TOKYO — Mazda Motor will review its production footprint in Thailand, Southeast Asia’s top automotive hub, and move the assembly of some models to Japan, as the automaker combats the continued appreciation of the baht against key currencies.
Mazda will relocate the production of CX-3 sport utility vehicles meant for the Australia market to a factory in the western Japanese city of Hofu, in Yamaguchi Prefecture as early as December. The CX-3 has been one of Mazda’s top export models from Thailand.
The automaker’s plant in Thailand has an annual production capacity of 135,000 vehicles. The CX-3 accounts for 25,000 vehicles, of which 14,000 are exported to Australia. Mazda will shift more CX-3 production to Hofu in stages.
Thailand’s baht has been a top performer among emerging market currencies, due largely to the country’s current-account surplus. This year, the currency has gained 8% on the Australian dollar and about 6% against the U.S. dollar.
Mazda’s decision is part of a wider phenomenon in which companies hurry to adjust their strategies to protect themselves from the rising bhat. General Motors cut more than 300 jobs in Thailand this summer, and its output there dropped 15% year-on-year in the first 10 months of this year, according to MarkLines, a Tokyo-based automotive industry information company.
Faced with lower orders, Japanese steelmaker Nippon Steel has brought down its plant utilization in its Thai facility, where it churns out high‐tensile steel plates for Japanese automakers including Mazda.
Thailand is central to the operations of Japanese automakers, who dominate the Southeast Asian market.

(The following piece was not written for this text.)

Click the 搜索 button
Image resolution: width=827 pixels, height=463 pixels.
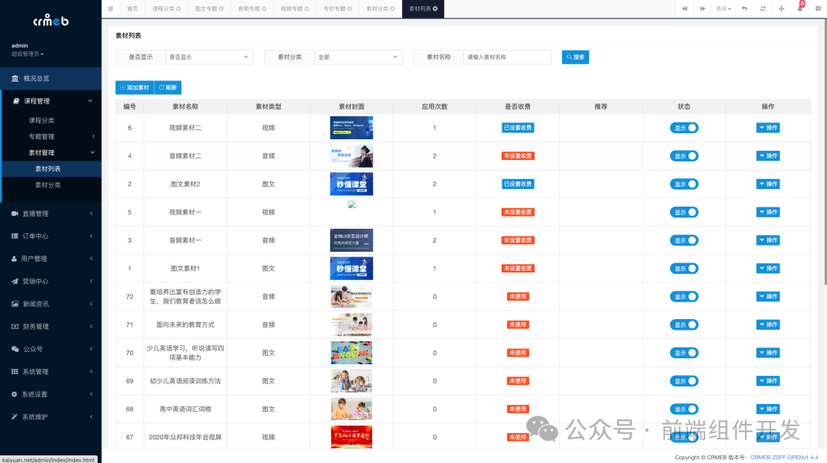click(x=574, y=57)
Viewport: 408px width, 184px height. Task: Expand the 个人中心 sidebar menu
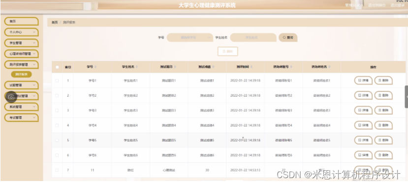tap(21, 32)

Toyota Motor, Honda Motor, Nissan Motor, Mazda and Isuzu Motors all have factories there.
In 2018, a total of 2.16 million vehicles were made in Thailand, with half headed for export.

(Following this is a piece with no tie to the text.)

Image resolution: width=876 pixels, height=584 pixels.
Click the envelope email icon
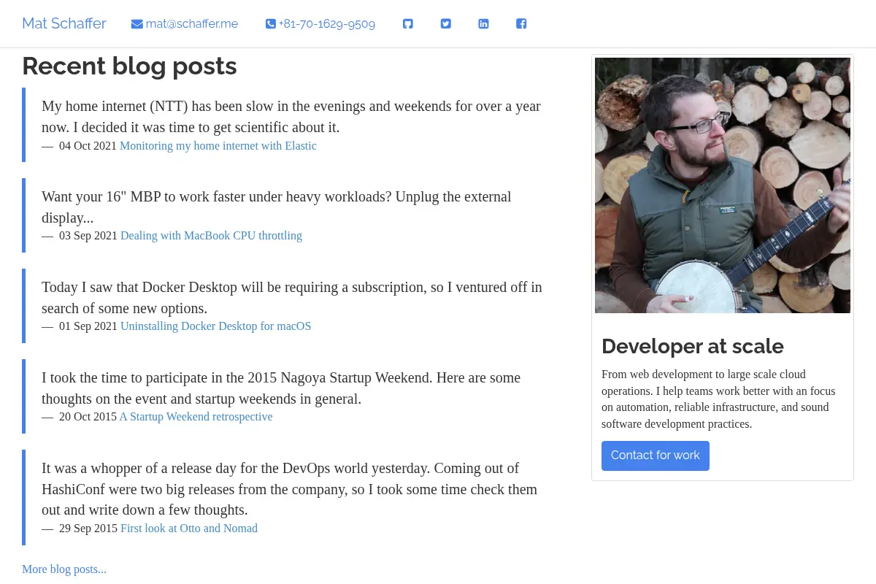[137, 24]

Thai bankers expect the baht to appreciate further, raising concerns that other manufacturers may follow Mazda’s example.
Mazda’s plans for more flexible “swing production” will see the company juggle work between domestic and overseas plants in order to optimize its response to factors such as fluctuating demand.
Exchange rates shaved 37.5 billion yen ($343 million) from Mazda’s operating profit in the April-September period. These currency issues also slashed 90 billion yen from Toyota during the period, compared with about 50 billion yen for Honda.
Mitsubishi Motors, which has a large export base in Thailand, endured a similar drop of 22.2 billion yen over the six months.
“We have shipped 80% of our cars made in Thailand overseas, but will [need] efforts to sell out locally,” Mitsubishi’s chief financial officer, Koji Ikeya, told the Nikkei Asian Review.
Isuzu, which produces pickup trucks in Thailand and exports them to other parts of the world, has also been damaged by the currency changes. “We export Thai products to about 120 countries. The profitability of the business has declined significantly due to the appreciation of the baht,” said President Masanori Katayama.
Mazda has cut its projected full-year operating profit to 60 billion yen from an initial forecast of 110 billion yen, with exchange rate losses of nearly 80 billion yen anticipated.
In 2017, Toyota became the last Japanese automaker to shut its manufacturing operations in Australia. Exporting vehicles to the country instead has made exchange rate fluctuations a bigger concern. The yen has also strengthened against the Australian dollar this year, but only by about 3%.
Reduced demand in China and other major markets has added further pressure to profitability in the sector.